> **Exercise set**
1 – Print the part of the Lockerbie post between "A tiny fragment" and "explosion, it said.", inclusive, without changing a word.
2 – Proceed with the post on the Lockerbie case, writing on from its last sentence.

Back on October 2nd, I wrote a piece here titled “Lockerbie Bomber” case getting fishier and fishier”.
And not long prior to that I wrote a piece titled “Angry about the “Lockerbie bomber” getting released?”.
In both these essays were quite a few links to other information regarding the wholly bogus nature of the “official” Lockerbie story.
Well, 20 years after the fact, and many years after all of this information was publicly known, the BBC decides to finally report the following:
BBC probe casts doubt on Lockerbie evidence
LONDON – A BBC investigation has cast doubt on key evidence in the case against the Libyan convicted of blowing up a US jet over the Scottish town of Lockerbie in 1988, the broadcaster said Wednesday.
A tiny fragment of the timer allegedly used to blow up Pan Am flight 103 — crucial in linking Abdelbaset Ali Mohmet al-Megrahi to the bomb — was not properly tested and was also unlikely to have survived the explosion, it said.

> **Available data**
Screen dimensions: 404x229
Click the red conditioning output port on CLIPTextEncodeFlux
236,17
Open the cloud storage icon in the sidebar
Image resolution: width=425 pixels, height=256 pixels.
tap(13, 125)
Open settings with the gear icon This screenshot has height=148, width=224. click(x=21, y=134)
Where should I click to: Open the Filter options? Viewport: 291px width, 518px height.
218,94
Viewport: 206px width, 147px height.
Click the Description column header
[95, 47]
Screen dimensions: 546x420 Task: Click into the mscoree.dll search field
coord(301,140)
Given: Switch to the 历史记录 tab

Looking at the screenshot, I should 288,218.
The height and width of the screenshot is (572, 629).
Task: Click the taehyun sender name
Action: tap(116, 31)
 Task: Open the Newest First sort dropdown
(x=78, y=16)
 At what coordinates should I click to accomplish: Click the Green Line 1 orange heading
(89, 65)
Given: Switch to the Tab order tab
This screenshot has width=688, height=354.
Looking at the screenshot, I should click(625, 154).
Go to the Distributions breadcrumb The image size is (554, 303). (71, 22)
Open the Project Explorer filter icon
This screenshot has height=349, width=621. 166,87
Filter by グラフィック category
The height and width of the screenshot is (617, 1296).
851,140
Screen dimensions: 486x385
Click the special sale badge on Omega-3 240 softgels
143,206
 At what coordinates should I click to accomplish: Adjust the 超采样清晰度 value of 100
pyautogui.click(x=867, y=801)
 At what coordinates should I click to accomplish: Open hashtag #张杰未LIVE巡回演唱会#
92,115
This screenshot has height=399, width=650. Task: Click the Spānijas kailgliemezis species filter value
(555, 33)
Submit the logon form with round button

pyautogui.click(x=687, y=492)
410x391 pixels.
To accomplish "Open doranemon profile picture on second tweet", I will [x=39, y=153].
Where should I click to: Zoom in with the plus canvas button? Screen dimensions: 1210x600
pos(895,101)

> **Answers by item**
1 –
A tiny fragment of the timer allegedly used to blow up Pan Am flight 103 — crucial in linking Abdelbaset Ali Mohmet al-Megrahi to the bomb — was not properly tested and was also unlikely to have survived the explosion, it said.

2 –
Megrahi was jailed in 2001 for the attack which left 270 people dead, but was controversially released from his Scottish prison in August 2009 because he was suffering from terminal cancer and only had months to live.
Investigators believe the plane bomb was contained in a Toshiba radio cassette player inside a brown suitcase with various items of clothing, and was triggered by a digital timer that was later linked to Libya.
But according to the BBC’s Newsnight programme, the fragment of the timer — found embedded in a charred piece of clothing three weeks after the bombing — was never tested to confirm if it had actually been in a blast.
Even now, they pull back, far back, from the truth of this story. It’s not just that this was “never tested”.
This key piece of evidence was reportedly planted by the CIA.
A fragment of circuit board alleged to have been part of the bomb’s timing mechanism is the sole item of physical evidence linking the two Libyans to the December 1988 bombing. But Tam Dalyell, Labour MP for Linlithgow, declared: “I have come to suspect that the timing device in question was not that of Pan Am 103 but a different timing device that the CIA had picked up from the Libyans … I have been driven to the conclusion that the device was a CIA plant.”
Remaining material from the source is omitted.